* Исходный текст
RuGrad.eu

28 , 16:15
$92,59
+ 0,02
100,27
-0,14
23,23
-0,09
Cannot find 'reflekto_single' template with page ''
Меню ГОРОД НОВОСТИ КОНЦЕРТЫ ВЕЧЕРИНКИ СПЕКТАКЛИ ВЫСТАВКИ ДЕТЯМ СПОРТ ФЕСТИВАЛИ ДРУГОЕ ПРОЕКТЫ МЕСТА

Олеся Герасименко: Ты не можешь говорить, что в Калининграде такие же русские, как и везде

Олеся Герасименко

Олеся Герасименко, журналист:

25 сентября 2018

Действующий корреспондент Русской службы BBC приезжала в Калининград в рамках шестого «Постинтеллектуального форума им. Кафки и Оруэлла». Вместе со специальным корреспондентом «Новой газеты» Ильей Азаром Герасименко рассказывала о плачевном положении, в котором оказались большинство российских СМИ. Около 5 лет назад в издательстве Common Place вышла ее книга «Неединая Россия» — сборник репортажей из российских регионов, написанных еще для «Коммерсанта». В этих статьях Герасименко исследовала в том числе и тему региональных идентичностей. Афиша RUGRAD.EU поговорила с автором книги о разнице между регионализмом и сепаратизмом, в чем ошибается Антон Алиханов, когда говорит, что «нет никакой особой калининградской идентичности», почему кризис — хорошее время, чтобы развивать региональные особенности, и как регионализм может довести власть до шизофрении.


— В вашем репортаже 2012 года про Калининград описана интересная ситуация: к действиям федеральной власти, скажем так, «скептически» относится и исполнительный директор Международного конгресса промышленников и предпринимателей Андрей Ермак (он сейчас министр культуры и туризма), депутат Соломон Гинзбург, и даже Александр Ярошук там кого-то критикует. Может ли сейчас произойти такая ситуация, что в региональном центре все спикеры (даже те, кто с властью связан) очень критически смотрят на действия федерального центра?

— Этот скептицизм и тогда выделял Калининград из 7–8 регионов, в которых я была. Потому что это не то, что в 2012 году какая-нибудь Архангельская область говорила: «Да вашу Москву видали...». Калининград, по-моему, всегда был про это. Он обособлен. «Мы — Европа!» — вот эти все штуки. Похожая была ситуация в 2012 году еще на Дальнем Востоке. Это логично: два самых отдаленных региона. Они тоже как-то так говорили, как и вы: «Слетать в Россию» (у них то, что до Байкала проходит, — это «свое», а дальше «начинается Россия») (Смеется.) [Эти регионы] очень похожи в смысле скептицизма и такого приятного гонора. Возможно ли это сейчас? Я сейчас плохо знакома с калининградскими политическими раскладами, но, думаю, это стало гораздо сложнее. Возможно, мысли и остались, но гораздо сложнее сказать это на диктофон.

 

 — Что повлияло?

* Записи данных

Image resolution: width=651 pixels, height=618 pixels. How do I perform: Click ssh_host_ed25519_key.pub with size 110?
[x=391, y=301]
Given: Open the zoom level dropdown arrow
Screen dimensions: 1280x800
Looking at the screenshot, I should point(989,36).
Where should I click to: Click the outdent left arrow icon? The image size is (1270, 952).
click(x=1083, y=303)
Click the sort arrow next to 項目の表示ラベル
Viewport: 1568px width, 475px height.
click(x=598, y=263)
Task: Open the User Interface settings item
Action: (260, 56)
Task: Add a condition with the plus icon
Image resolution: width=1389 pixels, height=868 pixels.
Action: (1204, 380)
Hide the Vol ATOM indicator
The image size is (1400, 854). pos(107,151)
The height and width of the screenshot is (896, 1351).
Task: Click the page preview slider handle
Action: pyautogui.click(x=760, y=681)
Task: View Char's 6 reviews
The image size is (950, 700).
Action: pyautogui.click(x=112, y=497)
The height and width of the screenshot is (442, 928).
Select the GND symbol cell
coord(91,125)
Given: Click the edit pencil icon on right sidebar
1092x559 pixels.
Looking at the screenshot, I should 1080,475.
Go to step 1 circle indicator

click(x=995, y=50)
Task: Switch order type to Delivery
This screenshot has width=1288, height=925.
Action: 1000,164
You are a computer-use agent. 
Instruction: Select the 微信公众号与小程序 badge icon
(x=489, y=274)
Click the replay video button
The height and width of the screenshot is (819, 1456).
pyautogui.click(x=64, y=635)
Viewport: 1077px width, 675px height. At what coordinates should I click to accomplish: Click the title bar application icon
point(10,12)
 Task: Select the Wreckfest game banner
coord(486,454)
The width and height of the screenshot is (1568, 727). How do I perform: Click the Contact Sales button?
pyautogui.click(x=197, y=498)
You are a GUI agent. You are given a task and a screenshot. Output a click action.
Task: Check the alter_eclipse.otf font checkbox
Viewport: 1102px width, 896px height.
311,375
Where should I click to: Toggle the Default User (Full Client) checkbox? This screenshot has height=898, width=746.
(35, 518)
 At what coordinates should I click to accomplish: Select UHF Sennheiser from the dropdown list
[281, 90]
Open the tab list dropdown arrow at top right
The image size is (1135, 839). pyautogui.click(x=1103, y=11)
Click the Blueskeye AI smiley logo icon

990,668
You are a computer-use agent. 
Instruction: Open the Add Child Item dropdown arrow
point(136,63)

* Список заданий
a) Как называется книга Олеси Герасименко, о которой говорится в интервью?
b) Напишите, что идет дальше в интервью с Олесей Герасименко о калининградской идентичности, сразу после последней реплики.
Записи здесь ни при чем.

* Ответы
a) «Неединая Россия».

b)
— Повлиял Крым. 2014 год — вот это всё законодательство (в 2014 вступила в силу статья 280.1 УК РФ «Публичные призывы к осуществлению действий, направленных на нарушение территориальной целостности Российской Федерации». — Прим. ред.). Возможно, было бы сложнее найти спикера, который под диктофон сказал бы: «Москва ничего не смыслит». Но я уверена, что в головах всё осталось.


  — Что происходит после изменений в уголовном законодательстве 2014 года с тем, что называется «региональными идентичностями»?

— На моего главного спикера в Архангельске в итоге завели [уголовное дело] по статье 282. Не за текст, но после публикации. У него нашли комментарий в интернете на форуме, где он писал. Он блестящий спикер, прекрасно мне всё рассказывал, сказки мне поморские читал… В общем, его оштрафовали, и стоял вопрос о запрете деятельности [его организации].

  

— Могут ли региональные идентичности существовать в этой системе? Об этом вообще можно разговаривать?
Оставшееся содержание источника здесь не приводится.